= Beginning of Section =

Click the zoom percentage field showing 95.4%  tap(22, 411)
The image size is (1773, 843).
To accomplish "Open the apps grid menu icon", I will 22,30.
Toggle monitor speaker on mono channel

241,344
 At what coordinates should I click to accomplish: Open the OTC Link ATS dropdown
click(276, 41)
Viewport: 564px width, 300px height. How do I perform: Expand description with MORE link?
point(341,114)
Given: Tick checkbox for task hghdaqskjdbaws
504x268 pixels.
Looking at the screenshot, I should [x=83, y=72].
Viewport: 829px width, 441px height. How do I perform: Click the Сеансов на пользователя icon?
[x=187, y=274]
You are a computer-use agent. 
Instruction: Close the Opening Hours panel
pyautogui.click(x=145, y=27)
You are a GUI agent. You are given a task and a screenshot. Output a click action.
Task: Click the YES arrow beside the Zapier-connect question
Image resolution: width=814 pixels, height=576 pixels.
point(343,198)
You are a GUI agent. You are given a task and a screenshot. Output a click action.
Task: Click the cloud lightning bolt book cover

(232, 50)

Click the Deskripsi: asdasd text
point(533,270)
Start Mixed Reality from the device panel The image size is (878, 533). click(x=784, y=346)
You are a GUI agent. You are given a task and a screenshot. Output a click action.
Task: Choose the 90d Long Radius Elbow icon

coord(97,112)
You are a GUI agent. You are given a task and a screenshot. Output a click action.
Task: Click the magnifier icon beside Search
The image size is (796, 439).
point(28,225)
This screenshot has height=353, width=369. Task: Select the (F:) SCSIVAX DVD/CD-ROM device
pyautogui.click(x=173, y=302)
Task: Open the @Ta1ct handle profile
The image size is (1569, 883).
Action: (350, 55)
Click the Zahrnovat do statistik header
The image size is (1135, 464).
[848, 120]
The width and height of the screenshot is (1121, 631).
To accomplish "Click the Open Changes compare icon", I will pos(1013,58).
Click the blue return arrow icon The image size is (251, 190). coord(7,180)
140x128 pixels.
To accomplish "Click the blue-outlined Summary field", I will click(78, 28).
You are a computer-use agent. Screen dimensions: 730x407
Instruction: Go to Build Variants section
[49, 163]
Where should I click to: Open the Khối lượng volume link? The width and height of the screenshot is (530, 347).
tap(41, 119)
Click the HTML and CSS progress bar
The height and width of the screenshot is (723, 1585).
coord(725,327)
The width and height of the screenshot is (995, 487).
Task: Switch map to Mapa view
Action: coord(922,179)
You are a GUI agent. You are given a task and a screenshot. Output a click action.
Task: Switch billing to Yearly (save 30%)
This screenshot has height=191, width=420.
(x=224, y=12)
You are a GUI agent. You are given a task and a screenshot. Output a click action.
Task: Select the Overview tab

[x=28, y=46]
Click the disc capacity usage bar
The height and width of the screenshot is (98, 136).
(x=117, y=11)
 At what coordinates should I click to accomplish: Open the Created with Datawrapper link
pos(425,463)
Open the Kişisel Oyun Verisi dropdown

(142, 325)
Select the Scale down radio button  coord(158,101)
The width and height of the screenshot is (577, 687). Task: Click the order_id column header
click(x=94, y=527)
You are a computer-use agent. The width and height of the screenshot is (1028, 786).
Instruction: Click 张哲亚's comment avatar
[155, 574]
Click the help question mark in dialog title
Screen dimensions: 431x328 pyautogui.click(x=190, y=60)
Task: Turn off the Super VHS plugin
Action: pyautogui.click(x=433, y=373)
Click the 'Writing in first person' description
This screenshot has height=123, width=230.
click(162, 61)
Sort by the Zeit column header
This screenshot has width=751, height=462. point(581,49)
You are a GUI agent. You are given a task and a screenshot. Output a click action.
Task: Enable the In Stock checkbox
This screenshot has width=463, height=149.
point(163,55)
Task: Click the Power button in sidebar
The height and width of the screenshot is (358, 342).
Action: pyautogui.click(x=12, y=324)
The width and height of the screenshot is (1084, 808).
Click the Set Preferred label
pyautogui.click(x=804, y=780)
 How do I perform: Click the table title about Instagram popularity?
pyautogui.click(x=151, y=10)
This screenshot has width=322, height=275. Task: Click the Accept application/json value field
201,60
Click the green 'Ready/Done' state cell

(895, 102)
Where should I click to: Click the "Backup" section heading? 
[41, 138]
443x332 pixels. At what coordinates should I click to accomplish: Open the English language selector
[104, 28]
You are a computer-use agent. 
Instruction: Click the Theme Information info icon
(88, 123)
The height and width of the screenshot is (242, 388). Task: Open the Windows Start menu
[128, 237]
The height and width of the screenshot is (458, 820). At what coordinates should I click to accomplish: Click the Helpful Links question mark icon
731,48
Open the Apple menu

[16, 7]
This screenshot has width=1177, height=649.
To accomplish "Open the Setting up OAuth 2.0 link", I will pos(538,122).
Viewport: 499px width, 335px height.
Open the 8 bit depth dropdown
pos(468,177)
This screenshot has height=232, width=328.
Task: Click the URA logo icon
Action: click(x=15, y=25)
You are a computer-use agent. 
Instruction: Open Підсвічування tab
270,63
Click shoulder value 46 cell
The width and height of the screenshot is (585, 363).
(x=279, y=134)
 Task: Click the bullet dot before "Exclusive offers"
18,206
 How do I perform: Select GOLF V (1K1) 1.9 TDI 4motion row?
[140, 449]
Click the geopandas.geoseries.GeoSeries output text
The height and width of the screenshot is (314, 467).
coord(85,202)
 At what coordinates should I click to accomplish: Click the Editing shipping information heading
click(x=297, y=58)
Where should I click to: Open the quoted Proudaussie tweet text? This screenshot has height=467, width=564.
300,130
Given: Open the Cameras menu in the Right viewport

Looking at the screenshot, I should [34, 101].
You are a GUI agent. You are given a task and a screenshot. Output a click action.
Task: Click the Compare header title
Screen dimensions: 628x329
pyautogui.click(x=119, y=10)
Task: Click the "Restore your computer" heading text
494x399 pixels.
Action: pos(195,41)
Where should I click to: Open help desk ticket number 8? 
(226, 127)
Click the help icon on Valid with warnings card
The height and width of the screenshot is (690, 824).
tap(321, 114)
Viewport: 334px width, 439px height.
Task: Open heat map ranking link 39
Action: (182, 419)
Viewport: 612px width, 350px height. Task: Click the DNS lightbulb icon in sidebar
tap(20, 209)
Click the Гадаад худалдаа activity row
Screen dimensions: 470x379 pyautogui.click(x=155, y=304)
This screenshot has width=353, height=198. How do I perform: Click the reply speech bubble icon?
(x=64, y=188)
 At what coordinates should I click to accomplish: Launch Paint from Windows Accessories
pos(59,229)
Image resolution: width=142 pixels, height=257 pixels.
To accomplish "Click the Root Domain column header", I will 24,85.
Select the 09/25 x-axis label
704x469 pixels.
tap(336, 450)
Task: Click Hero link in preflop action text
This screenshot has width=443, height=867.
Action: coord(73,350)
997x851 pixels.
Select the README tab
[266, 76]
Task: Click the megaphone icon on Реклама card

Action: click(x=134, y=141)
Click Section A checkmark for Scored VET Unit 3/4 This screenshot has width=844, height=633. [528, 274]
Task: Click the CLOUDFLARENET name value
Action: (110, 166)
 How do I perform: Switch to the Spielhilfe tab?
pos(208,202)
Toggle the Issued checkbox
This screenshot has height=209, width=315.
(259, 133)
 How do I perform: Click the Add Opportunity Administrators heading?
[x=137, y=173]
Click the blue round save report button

= End of Section =

▸ Assigned task: Every line in the data that holds the string "blue" should be returned.

▸ Exercise output:
Click the blue return arrow icon The image size is (251, 190). coord(7,180)
To accomplish "Click the blue-outlined Summary field", I will click(78, 28).
Click the blue round save report button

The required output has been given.